Near the end of that post, I noted that New England has seen a retail electric rate that is, in DER Holy Warrior
’s words, “purely cost-reflective.” It was a pilot rate instituted in 2023 by New Hampshire Electric Coöperative called the Transactive Energy Rate (TER).And it was pretty freaking sweet.
The Man Behind the Plan
The Transactive Energy Rate was the brainchild of a Brian Callnan. His LinkedIn suggests a career very similar to mine. He started as a utility resource planner—which is what I do—working up the ranks in public power, neck deep in ISO-NE filings, renewable energy technologies, and long-shot forecasts. And he managed to reach a Director-level position at the Vermont Public Power Supply Authority (VPPSA) by his mid-thirties!
From VPPSA, he joined NHEC do to similar power supply work. From Campbell’s perspective, this is guy most qualified to write a purely cost-reflective rate, specifically because power supply analysts track and manage the majority of a utility’s cost structure.
And in 2023, Callnan broke out the trumpets for a cool new electric rate, piloted in collaboration with a utility software company called Bellawatt.
A New Use for Electric Cars
A slide deck presented for the Institute for Local Self-Reliance leads with a 2020 quote by some Volkswagen exec:
By 2025 we will have 350 gigawatt hours worth of energy storage at our disposal through our electric car fleet. Between 2025 and 2030 this will grow to 1 terawatt hours worth of storage. That’s more energy than is currently generated by all the hydroelectric power stations in the world. We can guarantee that energy will be used and stored and this will be a new area of business.
Did this happen? Probably not.
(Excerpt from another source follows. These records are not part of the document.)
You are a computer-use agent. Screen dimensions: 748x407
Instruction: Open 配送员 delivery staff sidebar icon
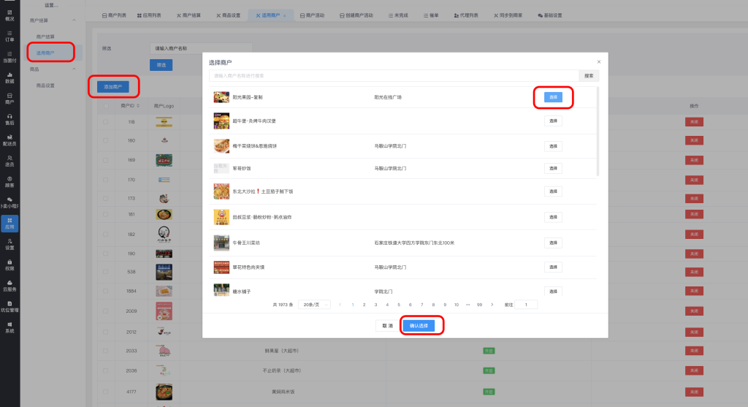point(9,140)
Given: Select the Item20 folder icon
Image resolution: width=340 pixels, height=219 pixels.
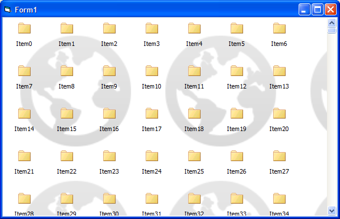Looking at the screenshot, I should coord(279,113).
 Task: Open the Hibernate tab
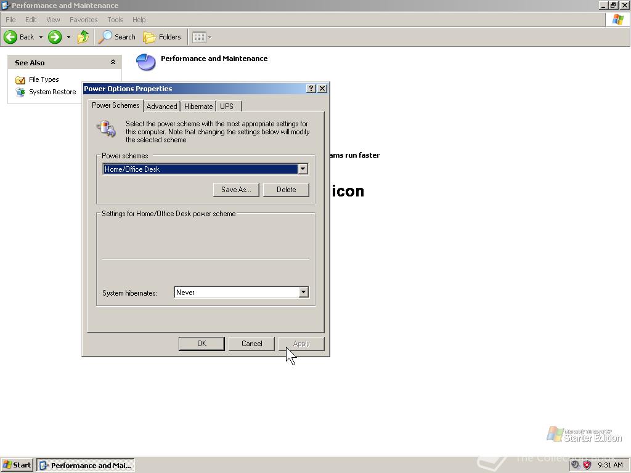pos(198,106)
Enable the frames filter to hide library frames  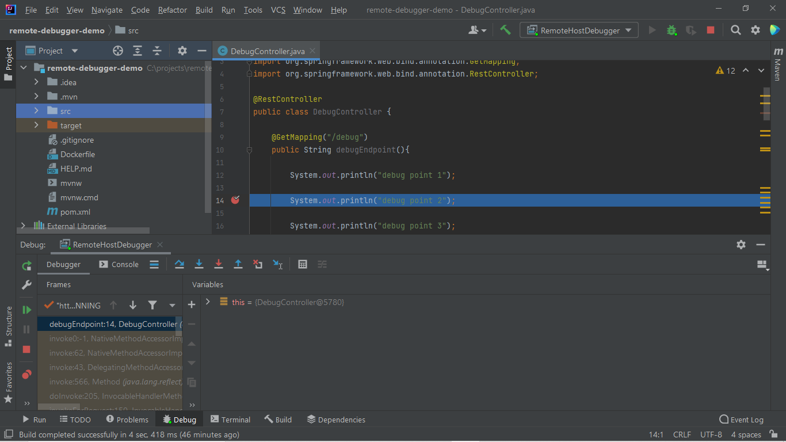pos(152,305)
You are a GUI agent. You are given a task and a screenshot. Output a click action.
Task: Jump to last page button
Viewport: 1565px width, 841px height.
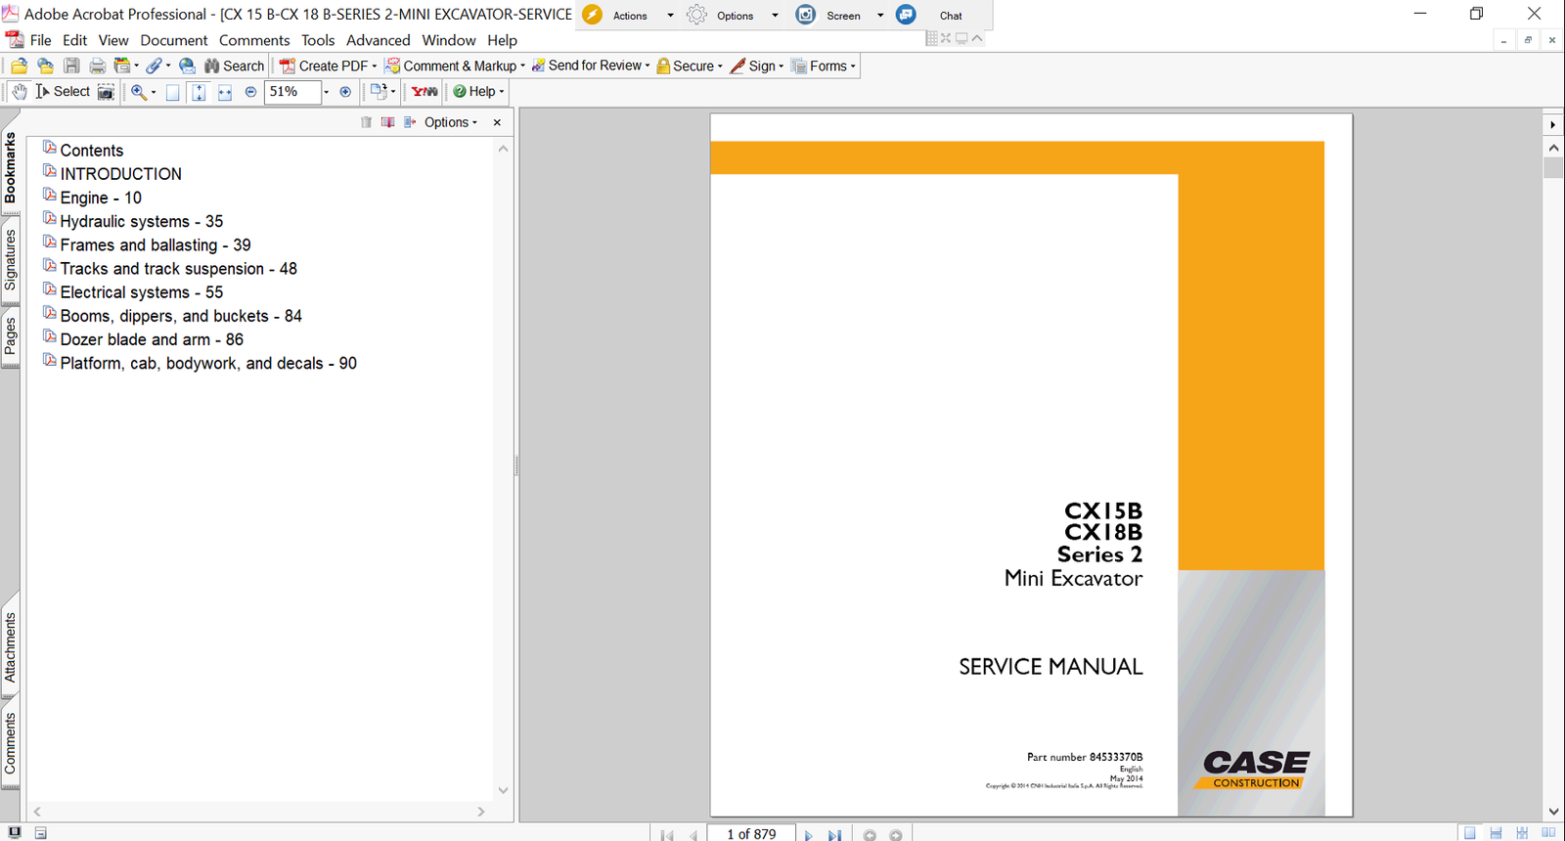(834, 835)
But it’s the single largest promise electric vehicles pose to grid analysts like me. Normally, grid-scale batteries are this expensive asset that requires immense sums of capex that we don’t have. But back in 2019, it seemed like electric vehicles were really taking off! And if people were going to buy grid-connected, internet-connected lithium battery in 70-100kWh increments, would it not make sense to utilize those resources instead? Instead of paying upfront to install and depreciate a MW-scale battery, utilities could pay credits to use people’s cars—at a discount, even, because regular consumers don’t know about depreciation and won’t notice their car batteries wear out from grid-motivated power cycling until it’s too late.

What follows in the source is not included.